The former will prove difficult as institutions have struggled for decades to provide everything from private rooms and housing to flexible schedules for pregnant students. Now schools in states where abortion rights aren’t codified into local laws will find themselves straining even more.
“Colleges should be prepared for a larger population of students who are pregnant and parenting,” said Bayliss Fiddiman, director of educational equity at the National Women’s Law Center. “But we don’t even have a system in place to support the ones that we currently have.”

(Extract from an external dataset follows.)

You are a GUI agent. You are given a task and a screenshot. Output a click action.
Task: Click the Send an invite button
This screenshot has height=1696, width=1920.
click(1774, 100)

Student-parents are 10 times less likely to graduate college on time than their peers without children. And without a degree, women — who make up nearly 60 percent of all U.S. college students — could face long-running financial losses: single mothers with associate degrees make an average of $152,927 more over their lifetimes than their peers with only a high school diploma, according to the Annie E. Casey Foundation, a children’s advocacy nonprofit.
Colleges will have to provide lactation rooms to accommodate students. Child care could be in higher demand, and, according to Generation Hope, an advocacy group for those student-parents, just 8 percent of universities offer family housing. But some schools have yet to follow through on more basic services for pregnant students.
“We’ve even seen cases where girls requested an accommodation like a larger desk to sit at in class and they’re not given that,” Fiddiman said. “It’s a form of push-out.”
There are also difficult questions about how schools might rethink their approach to basic classroom attendance rules, which is often a key metric for instructors.
If colleges want to retain their student-parents, it’s unclear how best to keep these students enrolled and get their classwork done amid excused absences for illnesses and doctors appointments for their kids. This will be especially crucial, advocates say, now that Biden’s Education Department is interpreting Title IX, the federal education law that prohibits sex-based discrimination, to prevent discrimination against pregnant students. But it may be difficult to enforce without data on how many pregnant students are enrolled in schools as well as a lack of guidance.
Most colleges and universities don’t know how many of their students are pregnant or parenting, said Nicole Lynn Lewis, founder of Generation Hope.
“This is a population that is highly invisible and is often left out of conversations around marginalized populations and what equity needs to look like when it comes to higher education,” Lewis said, adding that the Education Department could play a role in asking colleges to collect the data.
Beyond not knowing how many students there are, parenting students are struggling to complete school due to strict attendance and housing policies.
“If you’re a four-year school and you have a requirement that all freshmen live on campus their first year, that is really exclusionary when it comes to a student who has a child,” Lewis said. “That’s a great example of a policy that is subtly telling student-parents that they don’t belong.”
Although the Biden administration unveiled its proposed Title IX rule this month, it won’t be fully enforceable until it is finalized. The regulation, designed to punish sex-based discrimination in schools, is critically important in protecting pregnant and parenting students “at a time when reproductive rights are under attack,” according to the National Women’s Law Center.
The Education Department’s proposal clarifies that schools must protect parenting and pregnant students and employees from discrimination. This means schools must have “reasonable modifications for students, reasonable break time for employees for lactation and lactation space for both students and employees.”
If a student is pregnant, the school must offer them information on how to contact the Title IX coordinator, and the coordinator would have to ensure the student receives modifications to help them go to school.
The Education Department has already started investigating and resolving complaints of discrimination against these students.
Earlier this month, the agency’s Office for Civil Rights resolved a Salt Lake Community College student’s complaint of pregnancy discrimination against the Utah school. OCR found the college violated Title IX after an investigation concluded the school “encouraged a pregnant student to drop a course because she was pregnant.”
The community college did not make necessary accommodations for the student that advocates have been pressing for: academic adjustments, referring the student to necessary services, excusing pregnancy-related absences and allowing work to be submitted later.
Education Department officials interpreting Title IX to protect pregnant students from discrimination will nudge colleges to provide further supports for these students, or they could risk their access to federal funds. But colleges facing pandemic-spurred enrollment tumbles should also be wary of not providing support, Lewis said.
“There’s a very real possibility that not being a campus that is family-friendly, and that has invested in student-parents could hurt your enrollment numbers and could communicate to a student in that situation that this is not a place for them,” said Lewis, of Generation Hope.